Василий с другой стороны дергает дверь так, что дрожит изба и сыплется пыль с притолоки.
– Детей разбудишь… Не мучай ты меня, – просит Софья, – ступай на сеновал, там постелено.
– С последнего ума спятила? – рычит Василий.
– Замучил ты меня, мочи нет. Не пушу, вот те крест, не пушу! – рыдает Софья…
* * *
…У Настехиной хаты идет тихий ночной разговор. Настеха, в спальной рубахе, облокотилась о подоконник.
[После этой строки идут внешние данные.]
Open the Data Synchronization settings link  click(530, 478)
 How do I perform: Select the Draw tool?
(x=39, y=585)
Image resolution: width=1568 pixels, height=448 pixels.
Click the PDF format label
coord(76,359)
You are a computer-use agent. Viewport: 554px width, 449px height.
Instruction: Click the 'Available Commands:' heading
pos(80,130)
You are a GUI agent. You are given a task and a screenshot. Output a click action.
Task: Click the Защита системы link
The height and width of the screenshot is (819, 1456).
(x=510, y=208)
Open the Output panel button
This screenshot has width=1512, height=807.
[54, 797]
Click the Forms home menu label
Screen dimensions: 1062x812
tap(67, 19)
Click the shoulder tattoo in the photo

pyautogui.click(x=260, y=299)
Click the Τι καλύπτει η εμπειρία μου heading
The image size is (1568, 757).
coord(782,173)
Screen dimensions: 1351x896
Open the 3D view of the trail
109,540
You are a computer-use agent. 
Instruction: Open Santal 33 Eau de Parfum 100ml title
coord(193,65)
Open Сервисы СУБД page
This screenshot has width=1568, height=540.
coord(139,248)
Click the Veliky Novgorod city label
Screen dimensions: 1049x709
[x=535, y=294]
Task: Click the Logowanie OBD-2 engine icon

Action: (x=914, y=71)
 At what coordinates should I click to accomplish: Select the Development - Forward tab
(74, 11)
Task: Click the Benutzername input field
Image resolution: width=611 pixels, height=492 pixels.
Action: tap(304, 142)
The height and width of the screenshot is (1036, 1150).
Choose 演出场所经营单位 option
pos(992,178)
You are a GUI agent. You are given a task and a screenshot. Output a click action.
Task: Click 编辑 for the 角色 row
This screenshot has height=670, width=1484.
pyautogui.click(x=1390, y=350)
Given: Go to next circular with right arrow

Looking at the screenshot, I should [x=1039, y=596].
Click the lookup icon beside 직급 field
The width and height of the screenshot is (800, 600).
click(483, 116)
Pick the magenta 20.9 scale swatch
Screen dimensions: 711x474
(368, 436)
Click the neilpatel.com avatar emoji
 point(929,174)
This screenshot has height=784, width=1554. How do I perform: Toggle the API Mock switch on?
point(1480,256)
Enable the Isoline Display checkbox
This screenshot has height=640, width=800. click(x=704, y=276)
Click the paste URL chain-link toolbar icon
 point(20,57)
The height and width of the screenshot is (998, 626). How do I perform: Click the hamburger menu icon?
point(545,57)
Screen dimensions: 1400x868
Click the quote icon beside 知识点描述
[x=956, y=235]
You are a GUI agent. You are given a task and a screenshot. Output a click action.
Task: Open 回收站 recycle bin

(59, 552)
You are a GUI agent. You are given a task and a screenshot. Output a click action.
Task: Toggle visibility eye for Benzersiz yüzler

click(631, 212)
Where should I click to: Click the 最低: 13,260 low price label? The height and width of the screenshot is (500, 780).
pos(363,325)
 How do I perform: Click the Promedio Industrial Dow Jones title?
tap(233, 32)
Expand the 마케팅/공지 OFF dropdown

Снаружи, возле окна, стоит Костя Лубенцов в накинутой на плечи курточке.
– Когда поженимся? – спрашивает Костя.
– Нешто мы не женаты?
– Я по закону хочу.
– Ишь какой законник… Я тебя мало знаю.
– Чего меня знать-то? – простодушно сказал Лубенцов. – Я весь на виду.
Глаза Настехи потемнели.
– А может, я не вся на виду. Много ли ты про меня знаешь?
– Чего б не знал, моего к тебе ни убавить, ни прибавить, – серьезно сказал Лубенцов. – Я с тобой без остаточкоа.
– Ой ли?.. – Какая-то хрипотца в Настином голосе. – Хватит болтать! И вообще, иди отсюдова. Нам запрещено с вашим братом водиться.
– Что так?
– Карантин.
– Нет, правда?
– Проучить вас надо, чтоб работали!..
– Это я-то не работаю?
– Ты у меня, Костя, золото. Но только давай от ворот поворот, нечего нам баб дразнить.
– Поцелуй, тогда уйду.
В этом Настя не могла ему отказать…
* * *
…У деревенского колодца толпятся с ведрами мужики. По утренней улице идет злой, непроспавшийся, но обуянный какими-то соображениями Жан. Он видит столпившихся у колодца и судачащих мужиков, и высокомерная улыбка змеится по его тонким губам. Это не остается незамеченным.
– Ишь, задается! – говорит Василий. – Чего-то он надумал!..
– Братцы, сколько энтот Жан барахла привез, и-их!.. – восторженно ужасается подошедший с ведрами Барышок.
– Ты почем знаешь?
– Одних часов – сто пар, а браслетов, бусиков, колец – сосчитать невозможно!..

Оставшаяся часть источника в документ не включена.